If you have a bunch of tunnels and small dirt piles in your lawn, you probably now have moles, who are creating underground super highways to the best grub-snack-bars in your lawn.  My neighbor and I have been dealing with these since the fall.  I recommend watching Caddyshack to take some tips from Bill Murray as he attempts to control what I remember is a groundhog or hedgehog.  At any rate, he's got some great techniques that you could try.  If those don't on.

Obviously, the best way to control this issue is to 'nip it in the bud'.  You want to control the grub population before you have moles, skunks, and foxes having a picnic on your front lawn.

"How do I do that," you may be asking?  Great question.  You can go to any hardware or big box store and buy the strongest chemical grub treatment available.  This is what one customer told me was is "napalm" approach.  DON'T DO THIS!  There are so many things wrong with using a pesticide- chemical.  I assume everyone knows this, but I remember my dad telling me not to assume anything.  I'm amazed at the amount of chemical fertilizers and pesticides homeowners are applying every year.  I could write an entire post on the negative effects of this...maybe I'll revisit that in the future.  Anyway, do your research people! Have more respect for yourself, your family, your pets, your neighbors, and mama earth!

The better approach to the grub control is the organic approach.  Beneficial Nematodes are one organic method.  These are microscopic organisms that get into the grub and eventually kill it.  But...they are very temperamental because of the fact that you must maintain a wet environment for them for some say 2 hours, some say 2 days, some say 2 weeks.  And they have to be shipped, and stored on ice until used.  Not cool.

The most effective, and practical organic grub control that I've found is the Milky Spore bacteria.  The bacteria is eaten by the grubs, and it eventually kills them.
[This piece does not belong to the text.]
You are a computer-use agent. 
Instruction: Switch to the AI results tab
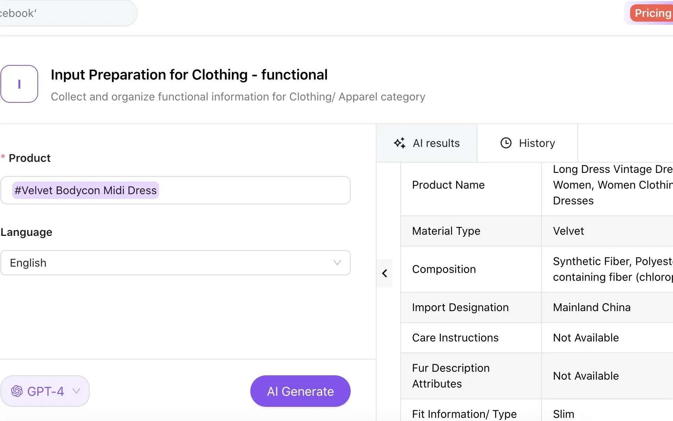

This can be purchased in a granular form, and spread with a broadcast spreader on your lawn.  You can then water it to activate it...or simply wait for the first rain.  It's recommended that you apply this in the spring, summer, and fall for two consecutive years.  The great thing about Milky Spore is that the results have proven to last for 5-10 years in most situations.

You can purchase Milky Spore at most garden centers or hardware stores, or you can call me, and have East Concord Grass Roots assess your situation and apply it for you!  Soon enough, you'll move from grubs to green, with a healthier, more resilient turf that is free from unwanted critters.

Thanks for hanging out!  Don't let your grubs lead to skunks!  Smell you later!